Naturally, a lot of people have reasonably concluded that the "merry pranksters" who broadcast Clementi's private sexual acts, Dharun Ravi and Molly Wei, were homophobic. But a longtime friend of Ravi's says this is not true:
[Michael Zhuang told ABC News] the media portrayals of Ravi as possibly homophobic or a serious prankster are not true. "I'm in shock, I didn't expect this to happen and I am just speechless. He's normally very nice and I don't think that this is a representation of him," said Zhuang. "He's very very open minded and he, like if it had been a girl in the room it wouldn't have been any different," he said.See that? Ravi isn't homophobic; he's an equal opportunity sexual assaulter.
Oh, pardon me: An equal opportunity privacy-invader. Ravi and Wei "have been charged with two counts each of invasion of privacy."
You know you're living in a rape culture when the proffered evidence of someone's decency and open-mindedness is that he'd have callously violated his roommate's privacy if he'd been intimate with a girl, too.

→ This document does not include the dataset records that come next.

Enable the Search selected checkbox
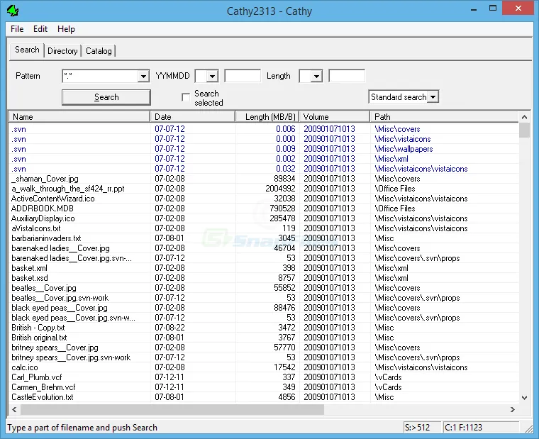[186, 97]
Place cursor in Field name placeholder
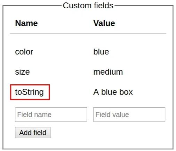This screenshot has height=151, width=176. [x=34, y=115]
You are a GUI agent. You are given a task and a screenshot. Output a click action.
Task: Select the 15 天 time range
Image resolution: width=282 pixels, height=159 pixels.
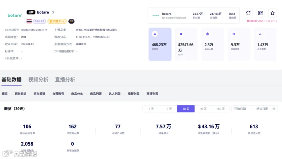(x=168, y=109)

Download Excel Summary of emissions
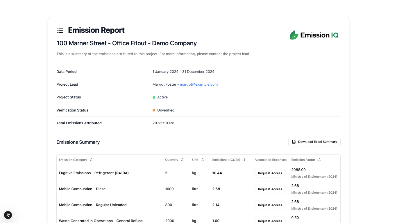314,142
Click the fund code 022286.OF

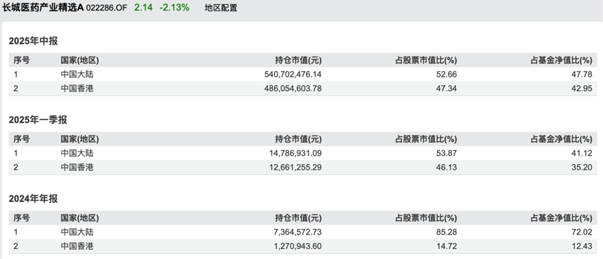[x=106, y=8]
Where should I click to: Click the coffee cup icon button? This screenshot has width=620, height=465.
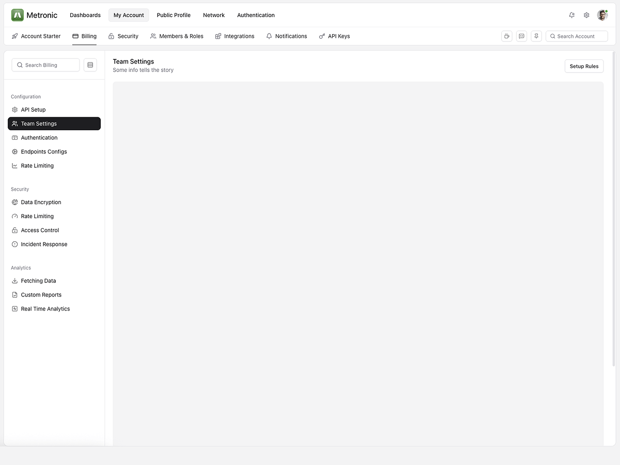tap(507, 36)
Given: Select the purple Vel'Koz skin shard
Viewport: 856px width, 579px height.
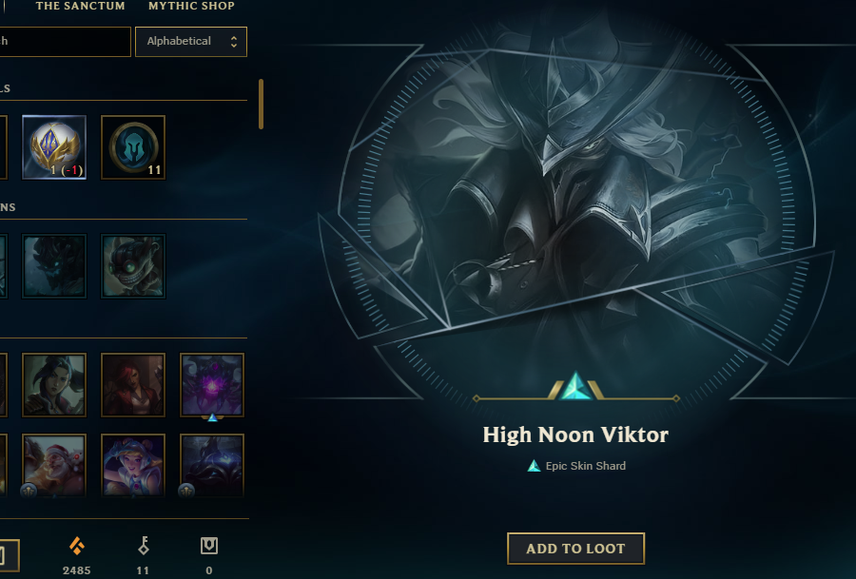Looking at the screenshot, I should [x=212, y=385].
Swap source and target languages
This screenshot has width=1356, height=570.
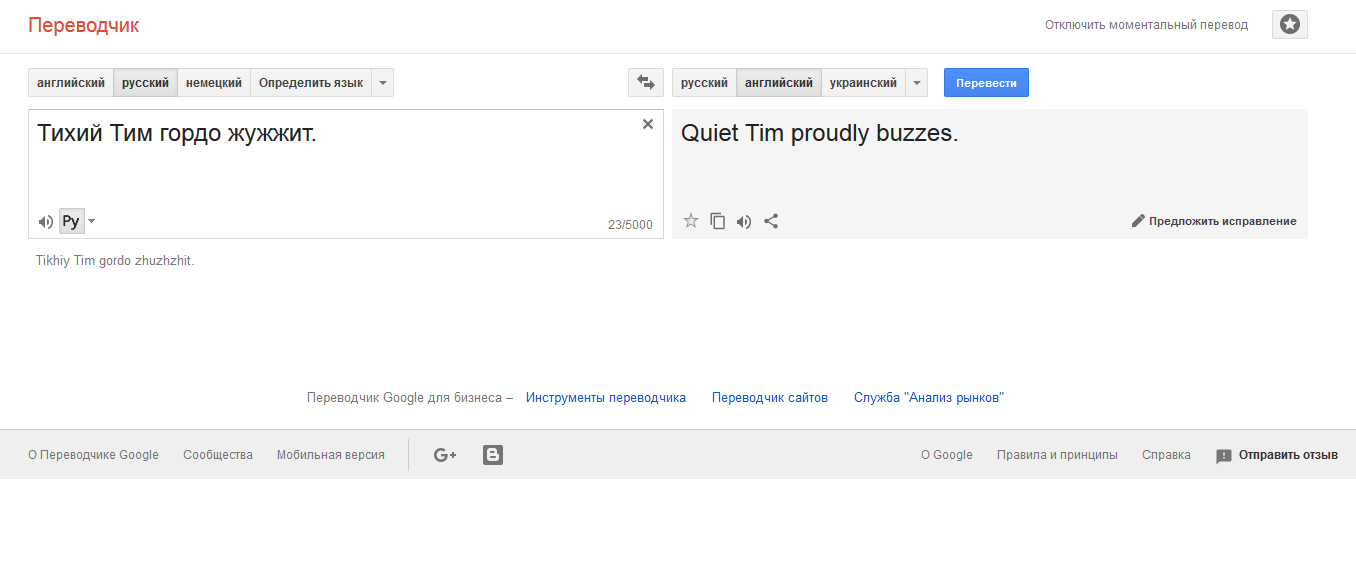(645, 83)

Naturally, the phrase "if it had been a girl in the room it wouldn't have been any different" is absurd for another reason: It might not have been any different for Ravi (a dubious claim in the first place, frankly), but it certainly made a world of difference to his victim, by virtue of the fact that we live in an institutionally homophobic culture where straight people generally needn't worry about violent retribution or familial ostracization or any of the other potential consequences many gay/bi men and women might face after evidence of their sexuality is broadcast to the world.
The things Clementi evidently feared enough to take his own life.